If you get an error, see the README of the repository.

Steps

  1. Get all loadable datasets using a GET request via

    curl http://localhost:3001/datasets

    You get something like

    ["dataset_participant1_100obs","dataset_participant2_100obs"]
  2. Load a particular dataset using a GET request via

    curl http://localhost:3001/loadDataset?dataset=dataset_participant1_100obs

    You get an empty result.

  3. Check the loading progress (in quad count) using a GET request via

    curl http://localhost:3001/checkLoadingSize

    You get something like

    [500]
  4. Get the actual observation count (quads / observation) using a GET request via

    curl http://localhost:3001/checkObservationCount

    You get something like

    [100]
  5. Sort the loaded observations (as according to the configured TreePath) using a GET request via

    curl http://localhost:3001/sortObservations

    You get something like

    [["https://dahcc.idlab.ugent.be/Protego/_participant1/obs0","https://dahcc.idlab.ugent.be/Protego/_participant1/obs1","https://dahcc.idlab.ugent.be/Protego/_participant1/obs2" ... ]]
  6. Get a sample (as in the configured chunk) set of observations using a GET request via

    curl http://localhost:3001/getObservations

    You get something like

    [{"termType":"NamedNode","value":"https://dahcc.idlab.ugent.be/Protego/_participant1/obs0"},{"termType":"NamedNode","value":"https://dahcc.idlab.ugent.be/Protego/_participant1/obs1"} ...}]
  7. Replay one next observation using a GET request via

    curl http://localhost:3001/advanceAndPushObservationPointer

    You get something like

    [1]

    This represents the pointer to the next replayable observation. Checking the LDES in the Solid pod (default: http://localhost:3000/test/), you should see at least two containers (the inbox and the LDES buckets), where the LDES buckets should now contain the replayed observation, for example http://localhost:3000/test/1641197095000/aa28a2fa-010f-4b81-8f3c-a57f45e13758.

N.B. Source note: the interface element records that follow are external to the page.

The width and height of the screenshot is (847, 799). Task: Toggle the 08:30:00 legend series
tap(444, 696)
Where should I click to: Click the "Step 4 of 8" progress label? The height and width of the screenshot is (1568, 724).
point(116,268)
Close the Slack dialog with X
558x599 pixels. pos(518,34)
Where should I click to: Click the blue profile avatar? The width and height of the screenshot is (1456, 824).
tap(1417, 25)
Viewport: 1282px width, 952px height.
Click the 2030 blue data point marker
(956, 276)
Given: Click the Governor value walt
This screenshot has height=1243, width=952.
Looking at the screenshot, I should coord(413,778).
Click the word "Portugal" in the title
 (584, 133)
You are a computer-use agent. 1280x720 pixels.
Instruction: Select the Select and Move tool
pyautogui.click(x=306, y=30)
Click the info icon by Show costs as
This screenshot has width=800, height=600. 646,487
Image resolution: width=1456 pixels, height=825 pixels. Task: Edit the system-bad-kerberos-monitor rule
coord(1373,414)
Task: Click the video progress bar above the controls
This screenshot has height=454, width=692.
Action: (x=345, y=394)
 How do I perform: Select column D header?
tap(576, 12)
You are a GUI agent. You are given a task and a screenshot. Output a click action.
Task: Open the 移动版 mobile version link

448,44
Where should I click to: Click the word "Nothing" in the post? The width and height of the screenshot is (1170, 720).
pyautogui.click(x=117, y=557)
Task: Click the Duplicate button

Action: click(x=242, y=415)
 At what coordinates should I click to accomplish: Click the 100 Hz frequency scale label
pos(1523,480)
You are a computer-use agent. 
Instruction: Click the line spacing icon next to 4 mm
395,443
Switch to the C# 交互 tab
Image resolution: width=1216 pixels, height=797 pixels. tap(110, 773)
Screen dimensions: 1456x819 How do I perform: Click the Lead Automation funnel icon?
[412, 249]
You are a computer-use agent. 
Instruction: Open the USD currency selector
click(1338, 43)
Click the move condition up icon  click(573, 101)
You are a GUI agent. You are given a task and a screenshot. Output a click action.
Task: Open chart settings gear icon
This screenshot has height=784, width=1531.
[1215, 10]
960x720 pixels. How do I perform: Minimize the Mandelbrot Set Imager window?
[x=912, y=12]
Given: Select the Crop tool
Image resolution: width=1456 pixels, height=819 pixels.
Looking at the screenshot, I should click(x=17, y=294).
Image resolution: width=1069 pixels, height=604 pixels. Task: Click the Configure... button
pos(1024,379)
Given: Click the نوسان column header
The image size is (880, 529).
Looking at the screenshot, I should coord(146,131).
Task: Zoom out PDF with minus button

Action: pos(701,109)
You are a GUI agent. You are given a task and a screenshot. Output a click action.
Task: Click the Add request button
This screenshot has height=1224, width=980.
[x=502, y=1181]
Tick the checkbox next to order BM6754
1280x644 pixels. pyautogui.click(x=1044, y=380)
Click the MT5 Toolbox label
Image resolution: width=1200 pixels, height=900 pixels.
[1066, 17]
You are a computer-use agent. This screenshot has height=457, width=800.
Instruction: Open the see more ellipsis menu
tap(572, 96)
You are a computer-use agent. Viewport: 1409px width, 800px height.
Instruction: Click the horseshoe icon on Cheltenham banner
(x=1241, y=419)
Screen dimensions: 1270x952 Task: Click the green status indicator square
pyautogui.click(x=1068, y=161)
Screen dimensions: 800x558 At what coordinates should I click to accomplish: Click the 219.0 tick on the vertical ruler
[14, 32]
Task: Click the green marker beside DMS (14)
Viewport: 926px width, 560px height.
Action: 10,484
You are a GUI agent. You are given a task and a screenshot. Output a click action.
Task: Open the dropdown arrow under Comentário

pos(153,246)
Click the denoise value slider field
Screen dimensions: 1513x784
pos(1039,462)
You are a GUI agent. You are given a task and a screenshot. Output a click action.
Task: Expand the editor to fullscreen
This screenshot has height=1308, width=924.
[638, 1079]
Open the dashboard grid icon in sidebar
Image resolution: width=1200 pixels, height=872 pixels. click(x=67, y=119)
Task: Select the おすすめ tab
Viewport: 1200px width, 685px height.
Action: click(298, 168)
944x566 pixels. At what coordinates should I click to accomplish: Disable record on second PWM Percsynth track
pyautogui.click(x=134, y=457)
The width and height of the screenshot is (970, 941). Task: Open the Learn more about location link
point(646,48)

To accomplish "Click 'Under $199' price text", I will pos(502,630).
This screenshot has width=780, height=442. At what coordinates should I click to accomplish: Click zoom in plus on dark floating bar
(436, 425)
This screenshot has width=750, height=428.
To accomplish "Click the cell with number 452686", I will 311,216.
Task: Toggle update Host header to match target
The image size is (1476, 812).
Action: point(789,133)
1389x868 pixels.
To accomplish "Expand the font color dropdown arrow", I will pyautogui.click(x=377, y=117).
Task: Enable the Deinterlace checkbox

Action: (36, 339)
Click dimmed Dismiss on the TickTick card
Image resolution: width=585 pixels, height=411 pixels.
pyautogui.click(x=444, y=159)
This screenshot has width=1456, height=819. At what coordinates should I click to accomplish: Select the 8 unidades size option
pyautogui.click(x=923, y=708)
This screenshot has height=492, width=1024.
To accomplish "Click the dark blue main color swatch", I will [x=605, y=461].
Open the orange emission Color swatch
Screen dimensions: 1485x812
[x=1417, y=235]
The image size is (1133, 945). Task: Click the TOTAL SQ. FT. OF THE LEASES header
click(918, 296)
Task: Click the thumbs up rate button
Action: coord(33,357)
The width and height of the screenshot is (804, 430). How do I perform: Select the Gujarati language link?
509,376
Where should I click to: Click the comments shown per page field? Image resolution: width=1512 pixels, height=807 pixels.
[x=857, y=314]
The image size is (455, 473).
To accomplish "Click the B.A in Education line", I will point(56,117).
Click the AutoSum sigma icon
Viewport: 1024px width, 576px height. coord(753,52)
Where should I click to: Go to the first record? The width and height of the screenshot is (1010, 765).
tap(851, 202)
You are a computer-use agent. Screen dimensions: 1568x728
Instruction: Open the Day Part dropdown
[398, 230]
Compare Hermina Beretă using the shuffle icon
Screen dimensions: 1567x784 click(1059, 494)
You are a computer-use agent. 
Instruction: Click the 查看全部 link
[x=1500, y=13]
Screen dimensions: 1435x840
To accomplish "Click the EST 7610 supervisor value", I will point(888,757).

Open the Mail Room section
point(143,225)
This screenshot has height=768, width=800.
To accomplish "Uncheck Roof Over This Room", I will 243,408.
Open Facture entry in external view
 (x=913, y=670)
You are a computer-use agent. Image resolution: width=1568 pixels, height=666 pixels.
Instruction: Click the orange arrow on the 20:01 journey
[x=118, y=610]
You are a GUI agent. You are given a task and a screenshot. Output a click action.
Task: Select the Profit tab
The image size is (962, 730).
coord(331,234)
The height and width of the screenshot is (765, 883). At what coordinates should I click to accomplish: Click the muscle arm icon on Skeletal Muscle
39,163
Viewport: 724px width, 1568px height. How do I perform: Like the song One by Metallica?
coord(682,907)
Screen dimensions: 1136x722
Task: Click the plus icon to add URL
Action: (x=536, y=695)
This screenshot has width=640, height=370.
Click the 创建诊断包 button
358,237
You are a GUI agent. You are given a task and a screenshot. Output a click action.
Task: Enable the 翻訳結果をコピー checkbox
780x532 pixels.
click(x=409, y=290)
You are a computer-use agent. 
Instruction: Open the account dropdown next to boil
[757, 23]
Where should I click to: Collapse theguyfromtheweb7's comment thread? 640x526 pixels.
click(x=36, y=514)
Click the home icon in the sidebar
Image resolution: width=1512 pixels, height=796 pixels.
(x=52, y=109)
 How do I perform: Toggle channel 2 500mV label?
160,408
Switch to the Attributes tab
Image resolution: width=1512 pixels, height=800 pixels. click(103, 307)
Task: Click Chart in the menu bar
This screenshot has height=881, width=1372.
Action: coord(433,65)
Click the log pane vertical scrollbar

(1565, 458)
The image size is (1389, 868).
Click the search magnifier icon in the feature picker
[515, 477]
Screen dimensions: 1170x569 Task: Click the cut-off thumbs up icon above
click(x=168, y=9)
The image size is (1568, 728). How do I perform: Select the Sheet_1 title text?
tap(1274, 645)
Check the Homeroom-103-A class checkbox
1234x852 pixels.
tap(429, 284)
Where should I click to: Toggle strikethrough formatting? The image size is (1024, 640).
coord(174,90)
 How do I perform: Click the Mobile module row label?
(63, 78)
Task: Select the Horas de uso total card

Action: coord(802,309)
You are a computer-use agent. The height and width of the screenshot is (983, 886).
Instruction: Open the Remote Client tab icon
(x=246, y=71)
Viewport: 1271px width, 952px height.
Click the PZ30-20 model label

  8. Replay all remaining observations using a GET request via

    curl http://localhost:3001/advanceAndPushObservationPointerToTheEnd

Postconditions

All observations are in the pod.

Follow-up actions

None.

Future work

  • Real-time replay including throttling. Challenge #83 is relevant, together with the roadmap in the solution's repository.
  • Elaborate filtering on the datasets used, such as selecting specific metrics that need to be replayed rather than the entire dataset.
  • Improve the LDES in LDP approach, if possible.